Leo Houlding and various partners, including Jason Pickles, Kevin Thaw, and Cedar Wright, worked a desperate free project called The Prophet. The route is based on Bad to the Bone except for the first pitch (Eagle’s Way). Five pitches, up to Bad to the Bone’s sixth belay (guidebook topo), have been freed. Thus far, pitch five is the crux at E8 6c (5.13b). Pitches have been re-led on each attempt, no fixing, and have good belays but some dangerous runouts. On some of the old “protection” bolts, Thaw says, “Hard to say how good they are, a fall would certainly test them.…”

On May 16, Brits Houlding and Pickles climbed the incredible, sustained West Face of Leaning Tower, freeing all but the initial bolt ladder at 5.13b (or E7 6c). Houlding writes, “The initial insanely steep bolt ladder remains an aid pitch and will never go free (so prove me wrong).” A few days later they climbed the route in 1 hour and 59 minutes, a new speed record.

Many protagonists of modern speed-climbing in Yosemite, like Timmy O’Neill, Dean Potter, Steve Schneider, Jason “Singer” Smith, and Cedar Wright successfully exported their skills to the world’s great alpine areas. Reports on their incredible ascents are found elsewhere in this journal.

O’Neill and Potter made an incredible enchainment of the Northwest Face on Half Dome, the South Face on Mt. Watkins and the Nose on El Capitan, becoming the first to make a one-day (23:45) ascent of three Yosemite grade VI walls on different cliffs.

The long-standing speed record on the Nose finally fell—three times.
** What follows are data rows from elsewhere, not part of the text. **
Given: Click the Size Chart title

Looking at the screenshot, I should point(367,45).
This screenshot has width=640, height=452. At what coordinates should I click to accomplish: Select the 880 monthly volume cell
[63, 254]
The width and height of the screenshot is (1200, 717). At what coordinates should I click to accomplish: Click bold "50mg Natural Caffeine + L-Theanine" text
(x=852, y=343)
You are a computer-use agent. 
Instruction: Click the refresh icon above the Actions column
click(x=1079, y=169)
First, O’Neill and Potter climbed it in 3:59:35. Two weeks later, Hans Florine and Jim Herson upped the ante, going at 3:57:27. O’Neill and Potter answered a few days after, further raising the bar in establishing the current record of 3:24:04.

In an impressive link-up, Jim Herson and Peter Coward climbed the Salathé on El Cap and the Regular Route on Half Dome in 23 hours. They didn’t jumar any pitches, because, writes Herson, “Pete hates to jug and I don’t know how to jug.” Herson tried, “much to Peter’s dismay” (because of the time factor), to free the Salathé in the process. He didn’t quite pull it off.

On El Cap, several routes saw their first one-day ascents. Two were by Brian McCray and Ammon McNeely: Get Whacked (VI 5.10R A5, in 12:47) and Plastic Surgery Disaster (VI 5.8 A5, in 21:37). McNeely also climbed, with Jose Pereyra and Chongo Chuck, Lunar Eclipse (VI 5.10 A4) in 19:47.

Other speed records made on El Cap in 2001 include: Flight of the Albatross (14:50; variation for first 6 pitches; Florine, McCray, Kelly Simard), Muir (19:56; Nils Davis, McCray), New Jersey Turn Pike (16:09; Heather Baer, Florine, Schneider), Zenyatta Mondatta (26:25; McCray, Pereyra), Mr. Midwest (7:40; Hans & Jacqueline Florine, Schneider), East Buttress (2:05 CTC; Smith), and Lurking Fear (4:27; Smith, Wright).

Notable records on other Valley formations include Southern Man on Washington’s Column (2:38; Smith, Wright) and the East Buttress of Middle Cathedral (34 minutes—1:15 car-to-car; Smith). Also, on Higher Cathedral Spire, Andrew and Matt Wilder set records on the Regular Route (37 minutes) and the East Corner (1:15).

The best documentation of Yosemite speed climbing action, including these ascents, is found on Hans Florine’s site, www.speedclimb.com.